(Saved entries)
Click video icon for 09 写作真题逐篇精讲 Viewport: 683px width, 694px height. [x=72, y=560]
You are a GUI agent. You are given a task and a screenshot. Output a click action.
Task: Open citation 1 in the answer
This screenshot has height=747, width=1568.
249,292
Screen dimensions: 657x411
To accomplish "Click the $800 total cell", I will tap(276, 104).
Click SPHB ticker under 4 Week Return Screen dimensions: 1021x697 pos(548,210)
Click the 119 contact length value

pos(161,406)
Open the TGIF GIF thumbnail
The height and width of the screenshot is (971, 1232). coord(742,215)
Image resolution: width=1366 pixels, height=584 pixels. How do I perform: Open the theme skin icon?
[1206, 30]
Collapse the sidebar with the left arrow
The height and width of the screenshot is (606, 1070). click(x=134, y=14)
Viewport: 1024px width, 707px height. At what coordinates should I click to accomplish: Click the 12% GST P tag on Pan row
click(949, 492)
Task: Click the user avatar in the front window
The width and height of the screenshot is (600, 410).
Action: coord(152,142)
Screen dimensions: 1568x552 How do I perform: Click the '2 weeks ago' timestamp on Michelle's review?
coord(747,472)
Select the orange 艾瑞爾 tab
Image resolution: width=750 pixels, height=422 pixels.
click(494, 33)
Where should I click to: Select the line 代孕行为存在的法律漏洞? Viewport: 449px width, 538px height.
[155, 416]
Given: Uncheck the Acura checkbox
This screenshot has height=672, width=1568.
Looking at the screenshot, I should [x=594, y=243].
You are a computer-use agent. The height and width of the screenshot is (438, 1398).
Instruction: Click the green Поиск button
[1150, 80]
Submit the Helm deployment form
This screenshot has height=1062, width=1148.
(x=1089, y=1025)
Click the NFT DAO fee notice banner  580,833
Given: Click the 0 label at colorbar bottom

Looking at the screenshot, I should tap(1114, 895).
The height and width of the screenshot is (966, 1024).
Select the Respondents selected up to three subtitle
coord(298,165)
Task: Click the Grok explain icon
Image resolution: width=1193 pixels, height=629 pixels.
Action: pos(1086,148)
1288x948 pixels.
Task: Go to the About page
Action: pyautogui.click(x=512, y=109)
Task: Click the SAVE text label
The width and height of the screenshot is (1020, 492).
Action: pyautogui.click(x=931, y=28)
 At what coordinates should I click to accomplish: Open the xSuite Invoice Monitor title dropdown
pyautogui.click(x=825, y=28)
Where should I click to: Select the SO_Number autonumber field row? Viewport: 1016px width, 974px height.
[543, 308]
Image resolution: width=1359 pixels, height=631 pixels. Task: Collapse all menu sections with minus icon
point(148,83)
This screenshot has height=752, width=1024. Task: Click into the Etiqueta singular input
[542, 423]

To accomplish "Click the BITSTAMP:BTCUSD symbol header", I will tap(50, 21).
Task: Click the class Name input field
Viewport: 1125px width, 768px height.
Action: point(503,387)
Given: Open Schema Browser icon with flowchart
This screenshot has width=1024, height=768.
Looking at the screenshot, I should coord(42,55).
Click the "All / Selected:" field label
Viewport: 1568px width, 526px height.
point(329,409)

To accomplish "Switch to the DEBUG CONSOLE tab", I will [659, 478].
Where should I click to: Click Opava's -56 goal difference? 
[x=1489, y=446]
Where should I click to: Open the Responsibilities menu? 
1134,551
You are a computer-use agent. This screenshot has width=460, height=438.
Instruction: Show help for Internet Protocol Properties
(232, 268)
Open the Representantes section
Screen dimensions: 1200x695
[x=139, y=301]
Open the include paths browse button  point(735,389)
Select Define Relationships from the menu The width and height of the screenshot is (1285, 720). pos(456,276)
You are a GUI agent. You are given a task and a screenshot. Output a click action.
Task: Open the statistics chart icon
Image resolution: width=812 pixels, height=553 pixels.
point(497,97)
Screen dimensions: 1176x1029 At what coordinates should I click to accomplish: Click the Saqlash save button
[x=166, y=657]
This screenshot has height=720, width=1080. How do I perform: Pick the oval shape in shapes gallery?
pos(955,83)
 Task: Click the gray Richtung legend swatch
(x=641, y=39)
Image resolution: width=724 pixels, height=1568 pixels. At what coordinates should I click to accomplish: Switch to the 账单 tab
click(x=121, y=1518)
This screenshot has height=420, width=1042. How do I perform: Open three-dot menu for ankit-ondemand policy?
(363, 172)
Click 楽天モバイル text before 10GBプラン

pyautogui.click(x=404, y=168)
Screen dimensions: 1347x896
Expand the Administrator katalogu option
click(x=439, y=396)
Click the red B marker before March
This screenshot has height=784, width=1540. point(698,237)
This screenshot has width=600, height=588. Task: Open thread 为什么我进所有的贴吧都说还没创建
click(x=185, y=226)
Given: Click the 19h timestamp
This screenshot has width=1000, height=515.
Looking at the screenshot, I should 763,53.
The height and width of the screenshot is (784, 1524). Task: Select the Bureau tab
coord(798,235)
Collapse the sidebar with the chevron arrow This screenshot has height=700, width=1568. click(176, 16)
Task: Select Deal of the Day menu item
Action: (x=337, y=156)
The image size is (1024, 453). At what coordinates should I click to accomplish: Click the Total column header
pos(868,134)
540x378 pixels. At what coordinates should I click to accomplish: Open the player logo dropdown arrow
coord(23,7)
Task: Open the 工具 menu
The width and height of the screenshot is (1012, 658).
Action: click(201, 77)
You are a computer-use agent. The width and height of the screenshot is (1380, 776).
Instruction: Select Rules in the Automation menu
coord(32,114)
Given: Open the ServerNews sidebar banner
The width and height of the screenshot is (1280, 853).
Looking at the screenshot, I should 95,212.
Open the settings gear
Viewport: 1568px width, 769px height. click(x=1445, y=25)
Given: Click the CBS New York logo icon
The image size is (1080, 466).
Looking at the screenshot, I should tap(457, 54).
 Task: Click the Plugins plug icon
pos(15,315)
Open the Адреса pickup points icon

> _PROBLEM DETAILS_
Find and count the lines of the data that include the string "will", and report that figure by itself.

> _TASK OUTPUT_
3